▶ _Exercise_
Reproduce the entire listing word for word.

++++++

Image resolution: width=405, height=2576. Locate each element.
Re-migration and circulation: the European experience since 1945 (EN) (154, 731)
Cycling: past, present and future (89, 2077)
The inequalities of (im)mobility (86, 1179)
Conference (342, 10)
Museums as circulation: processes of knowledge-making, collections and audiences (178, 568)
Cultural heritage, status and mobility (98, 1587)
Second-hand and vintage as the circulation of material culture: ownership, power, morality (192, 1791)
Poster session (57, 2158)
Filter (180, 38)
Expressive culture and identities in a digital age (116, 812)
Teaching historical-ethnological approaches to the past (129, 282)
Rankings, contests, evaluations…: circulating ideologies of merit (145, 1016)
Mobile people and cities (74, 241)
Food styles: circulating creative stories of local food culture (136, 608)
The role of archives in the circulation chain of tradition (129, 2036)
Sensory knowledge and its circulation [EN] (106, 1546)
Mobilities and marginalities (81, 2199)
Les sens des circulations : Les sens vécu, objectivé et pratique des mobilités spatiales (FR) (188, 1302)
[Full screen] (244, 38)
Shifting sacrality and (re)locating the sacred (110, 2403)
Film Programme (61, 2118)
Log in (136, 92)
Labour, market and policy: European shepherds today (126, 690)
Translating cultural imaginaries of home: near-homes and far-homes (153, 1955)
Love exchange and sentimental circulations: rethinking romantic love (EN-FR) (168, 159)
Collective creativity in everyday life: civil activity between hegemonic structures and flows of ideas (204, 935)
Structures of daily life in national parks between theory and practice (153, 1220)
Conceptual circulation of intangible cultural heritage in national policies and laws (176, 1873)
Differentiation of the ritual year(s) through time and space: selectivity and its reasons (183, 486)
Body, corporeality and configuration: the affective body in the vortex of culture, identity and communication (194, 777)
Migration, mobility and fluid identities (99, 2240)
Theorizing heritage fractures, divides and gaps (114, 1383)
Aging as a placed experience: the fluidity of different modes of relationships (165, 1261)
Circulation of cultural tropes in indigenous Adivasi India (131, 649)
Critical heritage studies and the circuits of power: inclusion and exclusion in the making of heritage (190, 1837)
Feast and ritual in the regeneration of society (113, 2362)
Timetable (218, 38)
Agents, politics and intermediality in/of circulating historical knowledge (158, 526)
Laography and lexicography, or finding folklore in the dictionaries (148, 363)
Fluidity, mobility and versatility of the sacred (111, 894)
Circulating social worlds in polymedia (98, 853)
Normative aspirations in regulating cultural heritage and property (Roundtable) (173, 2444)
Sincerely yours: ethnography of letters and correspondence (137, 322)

++++++

▶ _Exercise solution_
Image resolution: width=405, height=2576. Locate each element.
Re-migration and circulation: the European experience since 1945 (EN) (154, 731)
Cycling: past, present and future (89, 2077)
The inequalities of (im)mobility (86, 1179)
Conference (342, 10)
Museums as circulation: processes of knowledge-making, collections and audiences (178, 568)
Cultural heritage, status and mobility (98, 1587)
Second-hand and vintage as the circulation of material culture: ownership, power, morality (192, 1791)
Poster session (57, 2158)
Filter (180, 38)
Expressive culture and identities in a digital age (116, 812)
Teaching historical-ethnological approaches to the past (129, 282)
Rankings, contests, evaluations…: circulating ideologies of merit (145, 1016)
Mobile people and cities (74, 241)
Food styles: circulating creative stories of local food culture (136, 608)
The role of archives in the circulation chain of tradition (129, 2036)
Sensory knowledge and its circulation [EN] (106, 1546)
Mobilities and marginalities (81, 2199)
Les sens des circulations : Les sens vécu, objectivé et pratique des mobilités spatiales (FR) (188, 1302)
[Full screen] (244, 38)
Shifting sacrality and (re)locating the sacred (110, 2403)
Film Programme (61, 2118)
Log in (136, 92)
Labour, market and policy: European shepherds today (126, 690)
Translating cultural imaginaries of home: near-homes and far-homes (153, 1955)
Love exchange and sentimental circulations: rethinking romantic love (EN-FR) (168, 159)
Collective creativity in everyday life: civil activity between hegemonic structures and flows of ideas (204, 935)
Structures of daily life in national parks between theory and practice (153, 1220)
Conceptual circulation of intangible cultural heritage in national policies and laws (176, 1873)
Differentiation of the ritual year(s) through time and space: selectivity and its reasons (183, 486)
Body, corporeality and configuration: the affective body in the vortex of culture, identity and communication (194, 777)
Migration, mobility and fluid identities (99, 2240)
Theorizing heritage fractures, divides and gaps (114, 1383)
Aging as a placed experience: the fluidity of different modes of relationships (165, 1261)
Circulation of cultural tropes in indigenous Adivasi India (131, 649)
Critical heritage studies and the circuits of power: inclusion and exclusion in the making of heritage (190, 1837)
Feast and ritual in the regeneration of society (113, 2362)
Timetable (218, 38)
Agents, politics and intermediality in/of circulating historical knowledge (158, 526)
Laography and lexicography, or finding folklore in the dictionaries (148, 363)
Fluidity, mobility and versatility of the sacred (111, 894)
Circulating social worlds in polymedia (98, 853)
Normative aspirations in regulating cultural heritage and property (Roundtable) (173, 2444)
Sincerely yours: ethnography of letters and correspondence (137, 322)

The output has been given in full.